Imaging findings of reactivation tuberculosis (TB) may include upper lung zone predominant focal consolidation or nodular opacities, areas of cavitation, centrilobular, acinar, and/or tree-in-bud nodular opacities, interstitial miliary nodules, bronchiectasis, and thoracic lymphadenopathy (often with areas of central necrosis).
The imaging modality of choice for a patient with acute head trauma is an unenhanced brain CT scan.
Time is BRAIN. Rapid diagnosis of ischemic stroke and prompt initiation of treatment are critical for a good outcome. Diffusion-weighted imaging (DWI) is the most sensitive MRI sequence for detection of acute stroke.
Necrotizing fasciitis is a surgical emergency, requiring prompt diagnosis and treatment. Its diagnosis, while primarily clinical, also rests in the identification of soft tissue emphysema. Other suggestive imaging features include fascial plane thickening, edema, or enhancement, as well as edema, phlegmon, or abscess formation in subjacent muscles.
Tennis elbow (lateral epicondylitis) and golfer’s elbow (medial epicondylitis) are due to inflammation of the common extensor and common flexor tendons, respectively.
Ligament and tendon injuries are seen as full- or partial-thickness high signal intensity foci in the normally low signal structures on T2-weighted images.

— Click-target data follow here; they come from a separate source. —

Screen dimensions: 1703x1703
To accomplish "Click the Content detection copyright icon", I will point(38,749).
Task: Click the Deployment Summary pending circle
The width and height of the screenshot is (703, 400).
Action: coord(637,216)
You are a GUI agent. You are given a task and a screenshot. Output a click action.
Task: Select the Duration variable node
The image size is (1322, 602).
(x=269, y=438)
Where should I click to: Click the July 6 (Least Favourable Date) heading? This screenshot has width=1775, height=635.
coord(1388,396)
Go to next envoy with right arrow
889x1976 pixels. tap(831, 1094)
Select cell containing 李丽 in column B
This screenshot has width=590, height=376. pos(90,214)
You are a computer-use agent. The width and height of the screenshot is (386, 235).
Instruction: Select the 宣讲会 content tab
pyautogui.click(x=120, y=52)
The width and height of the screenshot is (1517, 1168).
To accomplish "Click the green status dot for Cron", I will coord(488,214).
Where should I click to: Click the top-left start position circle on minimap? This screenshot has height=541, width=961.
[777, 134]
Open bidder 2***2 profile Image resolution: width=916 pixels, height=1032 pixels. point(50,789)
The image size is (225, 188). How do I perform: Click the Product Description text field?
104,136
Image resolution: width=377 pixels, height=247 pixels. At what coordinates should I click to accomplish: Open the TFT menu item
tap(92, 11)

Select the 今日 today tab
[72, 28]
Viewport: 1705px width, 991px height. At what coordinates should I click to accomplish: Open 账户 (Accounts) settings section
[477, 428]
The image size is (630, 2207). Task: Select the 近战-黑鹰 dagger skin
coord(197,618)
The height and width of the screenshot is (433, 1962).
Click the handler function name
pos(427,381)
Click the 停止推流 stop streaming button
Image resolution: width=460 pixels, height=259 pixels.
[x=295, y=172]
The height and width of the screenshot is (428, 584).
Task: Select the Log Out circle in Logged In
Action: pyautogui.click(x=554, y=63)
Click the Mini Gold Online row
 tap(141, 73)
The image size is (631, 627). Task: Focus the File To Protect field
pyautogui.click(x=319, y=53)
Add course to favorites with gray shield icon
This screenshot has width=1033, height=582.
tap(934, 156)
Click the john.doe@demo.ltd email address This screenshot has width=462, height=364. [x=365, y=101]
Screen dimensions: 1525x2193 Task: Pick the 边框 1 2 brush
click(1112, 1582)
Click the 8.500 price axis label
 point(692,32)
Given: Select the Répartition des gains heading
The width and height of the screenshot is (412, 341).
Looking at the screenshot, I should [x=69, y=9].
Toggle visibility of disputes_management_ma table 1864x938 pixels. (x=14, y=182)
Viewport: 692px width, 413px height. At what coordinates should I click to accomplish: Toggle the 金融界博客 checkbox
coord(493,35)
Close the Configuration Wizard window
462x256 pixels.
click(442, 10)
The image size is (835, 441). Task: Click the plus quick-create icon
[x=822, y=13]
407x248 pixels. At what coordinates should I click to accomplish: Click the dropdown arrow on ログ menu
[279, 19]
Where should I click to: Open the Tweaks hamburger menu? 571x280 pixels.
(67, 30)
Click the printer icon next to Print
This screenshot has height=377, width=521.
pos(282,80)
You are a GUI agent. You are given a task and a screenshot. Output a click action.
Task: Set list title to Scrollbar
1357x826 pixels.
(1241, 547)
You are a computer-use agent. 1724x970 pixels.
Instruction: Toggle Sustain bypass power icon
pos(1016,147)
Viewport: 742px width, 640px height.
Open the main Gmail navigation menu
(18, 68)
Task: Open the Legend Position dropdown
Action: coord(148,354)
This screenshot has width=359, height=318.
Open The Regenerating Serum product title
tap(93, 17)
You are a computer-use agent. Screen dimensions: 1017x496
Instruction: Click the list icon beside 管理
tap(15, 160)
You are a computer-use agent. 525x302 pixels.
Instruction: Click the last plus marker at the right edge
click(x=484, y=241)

MRI is the examination of choice for evaluation of suspected hip fractures when radiography fails to reveal the cause of hip pain, because it is a highly sensitive and specific modality for detection of radiographically occult fractures and is more sensitive than CT for detection of other possible causes of hip pain such as soft tissue injuries.
A meniscal tear is present when either abnormal signal intensity within a meniscus extending to the articular surface on two contiguous slices or abnormal meniscal morphology is visualized.
Metaphyseal corner fractures or bucket-handle fractures have high specificity for child abuse. Posterior rib fractures, fractures of the scapula, spinous process, or sternum, vertebral compression fractures, complex skull fractures, and multiple fractures of different ages are suggestive of child abuse as well. Subdural hematomas, particularly when interhemispheric or seen in the posterior fossa/tentorial locations, are suspicious for head trauma related to shaken infant syndrome.